Non dichiara le fonti informative che gli consentirebbero di dare autorevolezza alle sue informazioni.
Per quanto posso vedere e per la mia conoscenza diretta, anche se ridotta, del mondo agricolo le cose stanno proprio come dice Emma Aziza.
L’economia di estrazione e di rapina non molla la presa.
Grazie a Giuseppe and co per la condivisione di questo articolo.
Interessante, sentire l’opinione di una idrologa in merito alla situazione in Francia.
Emma Aziza e ben visibile su i media , sin dall’estate 2019. Dirige una sua azienda che si occupa principalmente di consulenza rivolta alle amministrazioni pubbliche in aree a rischio alluvione, oltre a divulgazione a scuole e popolazione di come affrontare i rischi di questo genere.
Non condivido quando indica l’agricoltura come causa di questi, aumentati periodi di siccità e consumatrice di ingenti volumi di acqua con conseguenze drammatiche per l’imminente futuro;
Un pò infantile la proposta, che siano la riduzione dei consumi di carne ad avere qualche effetto significativo: in Europa le abitudini dei consumatori già si stanno muovendo a ribasso , all’incontrario in paesi come Cina e l’India dove la richiesta di proteine animali è in forte ascesa.
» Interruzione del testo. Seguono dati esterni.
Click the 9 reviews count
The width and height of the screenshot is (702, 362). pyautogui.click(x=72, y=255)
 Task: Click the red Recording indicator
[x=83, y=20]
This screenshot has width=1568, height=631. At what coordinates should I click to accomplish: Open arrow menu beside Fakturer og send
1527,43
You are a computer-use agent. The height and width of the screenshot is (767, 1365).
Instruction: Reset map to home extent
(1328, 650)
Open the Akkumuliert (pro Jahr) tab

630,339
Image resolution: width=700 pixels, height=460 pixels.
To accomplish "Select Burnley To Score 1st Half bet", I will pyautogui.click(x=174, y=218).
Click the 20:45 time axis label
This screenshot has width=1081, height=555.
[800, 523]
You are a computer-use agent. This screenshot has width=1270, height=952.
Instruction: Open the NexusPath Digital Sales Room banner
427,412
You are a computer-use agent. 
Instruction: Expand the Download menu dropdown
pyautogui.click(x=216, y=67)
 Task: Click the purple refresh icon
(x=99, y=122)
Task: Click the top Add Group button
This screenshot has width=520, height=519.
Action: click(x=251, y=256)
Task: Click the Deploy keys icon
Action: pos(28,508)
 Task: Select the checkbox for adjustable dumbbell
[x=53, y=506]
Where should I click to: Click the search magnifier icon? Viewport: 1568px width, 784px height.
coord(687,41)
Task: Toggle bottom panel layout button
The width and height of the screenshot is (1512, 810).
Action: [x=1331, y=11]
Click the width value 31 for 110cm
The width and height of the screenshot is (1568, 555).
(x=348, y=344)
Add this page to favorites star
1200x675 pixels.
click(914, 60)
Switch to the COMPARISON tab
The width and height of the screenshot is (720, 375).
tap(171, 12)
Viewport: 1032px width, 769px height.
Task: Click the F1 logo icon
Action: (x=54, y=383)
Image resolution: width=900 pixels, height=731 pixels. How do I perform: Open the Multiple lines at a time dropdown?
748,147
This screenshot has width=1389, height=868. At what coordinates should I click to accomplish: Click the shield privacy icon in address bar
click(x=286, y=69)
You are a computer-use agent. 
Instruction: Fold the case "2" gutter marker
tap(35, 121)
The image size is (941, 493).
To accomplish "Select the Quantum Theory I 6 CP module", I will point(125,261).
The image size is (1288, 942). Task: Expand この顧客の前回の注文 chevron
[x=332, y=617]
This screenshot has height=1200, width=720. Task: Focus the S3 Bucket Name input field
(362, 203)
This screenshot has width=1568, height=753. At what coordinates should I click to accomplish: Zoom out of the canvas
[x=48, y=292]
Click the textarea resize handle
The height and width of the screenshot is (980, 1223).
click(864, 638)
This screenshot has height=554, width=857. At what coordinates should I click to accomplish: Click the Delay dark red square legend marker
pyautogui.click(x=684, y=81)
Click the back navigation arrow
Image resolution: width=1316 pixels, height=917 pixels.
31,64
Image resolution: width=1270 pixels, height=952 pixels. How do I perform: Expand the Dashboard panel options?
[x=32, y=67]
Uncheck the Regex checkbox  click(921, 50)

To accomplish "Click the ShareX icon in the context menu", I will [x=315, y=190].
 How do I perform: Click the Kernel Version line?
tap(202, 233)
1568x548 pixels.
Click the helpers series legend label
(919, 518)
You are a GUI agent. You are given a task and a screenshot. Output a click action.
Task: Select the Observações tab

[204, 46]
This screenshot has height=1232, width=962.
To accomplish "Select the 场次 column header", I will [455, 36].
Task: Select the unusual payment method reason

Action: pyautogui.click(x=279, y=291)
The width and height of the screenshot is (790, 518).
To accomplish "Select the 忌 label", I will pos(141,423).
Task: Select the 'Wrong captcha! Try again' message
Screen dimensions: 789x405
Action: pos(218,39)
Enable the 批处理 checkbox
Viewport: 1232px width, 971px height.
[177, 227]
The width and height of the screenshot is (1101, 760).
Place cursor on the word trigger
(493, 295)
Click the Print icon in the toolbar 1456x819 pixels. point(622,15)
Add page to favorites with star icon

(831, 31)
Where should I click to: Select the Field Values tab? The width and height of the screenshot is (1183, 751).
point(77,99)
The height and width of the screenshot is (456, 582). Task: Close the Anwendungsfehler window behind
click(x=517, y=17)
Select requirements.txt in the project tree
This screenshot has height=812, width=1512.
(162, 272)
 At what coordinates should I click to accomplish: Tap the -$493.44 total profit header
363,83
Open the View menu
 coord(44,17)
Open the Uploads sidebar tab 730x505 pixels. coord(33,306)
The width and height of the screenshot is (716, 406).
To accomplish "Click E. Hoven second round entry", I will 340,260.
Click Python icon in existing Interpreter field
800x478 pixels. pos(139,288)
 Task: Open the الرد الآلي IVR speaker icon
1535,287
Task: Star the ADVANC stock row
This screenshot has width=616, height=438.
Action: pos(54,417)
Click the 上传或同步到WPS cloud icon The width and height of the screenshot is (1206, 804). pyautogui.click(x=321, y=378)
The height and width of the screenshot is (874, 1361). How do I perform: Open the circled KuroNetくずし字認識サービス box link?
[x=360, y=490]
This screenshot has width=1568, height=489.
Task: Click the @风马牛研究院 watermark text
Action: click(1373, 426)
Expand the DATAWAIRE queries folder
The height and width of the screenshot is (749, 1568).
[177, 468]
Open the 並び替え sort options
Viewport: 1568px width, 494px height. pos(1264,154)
Sicuramente non saremo noi credibili e influenzare le loro nuove preferenze alimentari!
Noi, invece, per rimanere su questo filone di discussione, dovremmo iniziare a pensare a rinunciare anche ai nostri maglioncini di cashmere (e fin quì, può andare), ma anche ai calzini di lana e alle t-short colorate –
tutti prodotti con “alto” consumo di acqua.
Ci verrà a mancare il riso, così come tutti gli ortaggi a ciclo estivo incluso le succose fette di anguria !
..se per fare l’albero ci vuole il seme, per fare l’anguria ci vuole l’acqua.